La réalité virtuelle ce sont des jumelles qui offrent une vision à 360 degrés sur un monde numérique. Elle a souvent pour effet de produire un « wouahou » à double tranchant dans le musée, motivant un public jeune ennuyé des cartels, et crispant l’aristocratie de la culture qui y voit l’entrée du gag technologique dans leur sacrosainte institution. Nous avions l’ambition de se confronter à cette difficulté, afin de réunir les publics, en établissant le potentiel de la réalité virtuelle comme un véritable allié de la médiation culturelle.

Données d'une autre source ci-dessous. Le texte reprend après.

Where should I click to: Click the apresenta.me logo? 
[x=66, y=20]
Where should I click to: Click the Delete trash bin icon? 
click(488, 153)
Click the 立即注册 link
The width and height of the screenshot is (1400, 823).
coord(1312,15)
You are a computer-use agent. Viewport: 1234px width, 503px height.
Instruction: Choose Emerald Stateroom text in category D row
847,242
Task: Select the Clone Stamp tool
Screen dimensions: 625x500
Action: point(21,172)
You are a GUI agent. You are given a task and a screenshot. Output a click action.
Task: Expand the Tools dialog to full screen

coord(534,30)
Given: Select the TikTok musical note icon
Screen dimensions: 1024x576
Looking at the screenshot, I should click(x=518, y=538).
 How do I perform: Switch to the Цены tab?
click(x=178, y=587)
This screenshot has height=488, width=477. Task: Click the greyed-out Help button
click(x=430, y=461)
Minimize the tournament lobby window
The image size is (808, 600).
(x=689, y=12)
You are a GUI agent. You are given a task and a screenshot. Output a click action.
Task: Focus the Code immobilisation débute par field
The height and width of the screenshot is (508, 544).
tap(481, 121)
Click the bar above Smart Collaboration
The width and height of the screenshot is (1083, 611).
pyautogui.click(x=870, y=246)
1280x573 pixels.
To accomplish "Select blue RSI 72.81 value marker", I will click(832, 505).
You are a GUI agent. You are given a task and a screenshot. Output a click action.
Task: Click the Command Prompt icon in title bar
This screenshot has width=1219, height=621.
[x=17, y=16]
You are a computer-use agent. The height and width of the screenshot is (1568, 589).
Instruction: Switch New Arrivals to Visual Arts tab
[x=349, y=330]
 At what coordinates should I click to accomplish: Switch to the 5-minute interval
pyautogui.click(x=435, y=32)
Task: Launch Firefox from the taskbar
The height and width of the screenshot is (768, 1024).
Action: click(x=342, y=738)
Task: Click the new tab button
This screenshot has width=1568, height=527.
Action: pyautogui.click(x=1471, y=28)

Rapidement, nous avons abandonné l’idée de réaliser un film d’animation en 360 degrés ou de reconstituer de toutes pièces un lieu ou un objet que Roger Tallon aurait réalisé. Ces solutions demandent d’importants moyens pour produire une matière spécifique. Cela est mis en place pour de grands fonds d’archives iconiques comme en témoigne le travail réalisé pour l’expérience de réalité virtuelle Modigliani VR : The Ochre Atelier à la Tate Modern en 2017-2018. Les archives avaient été interprétées pour recréer le studio de l’artiste. N’ayant pas accès à de tels moyens de production – et ayant quelques réticences liées au respect de l’historicité associée à cette technologie hautement immersive –  il nous fallait trouver une autre solution : utiliser la base de données des archives. Si les sujets iconiques trouvent des financements pour valoriser leurs archives auprès du public, c’est rarement le cas pour de plus petits fonds, moins connus.

Nous cherchions un concept dont le principe serait adaptable à d’autres fonds. Un projet de recherche avait déjà été amorcé à l’EPFL+ECAL Lab avec la réalisation d’une expérience virtuelle des archives de Vacheron Constantin. Il s’agissait alors de représenter les archives telles quelles, sans avoir à modifier ou à travailler les fichiers de la database d’archives. À nous de le poursuivre.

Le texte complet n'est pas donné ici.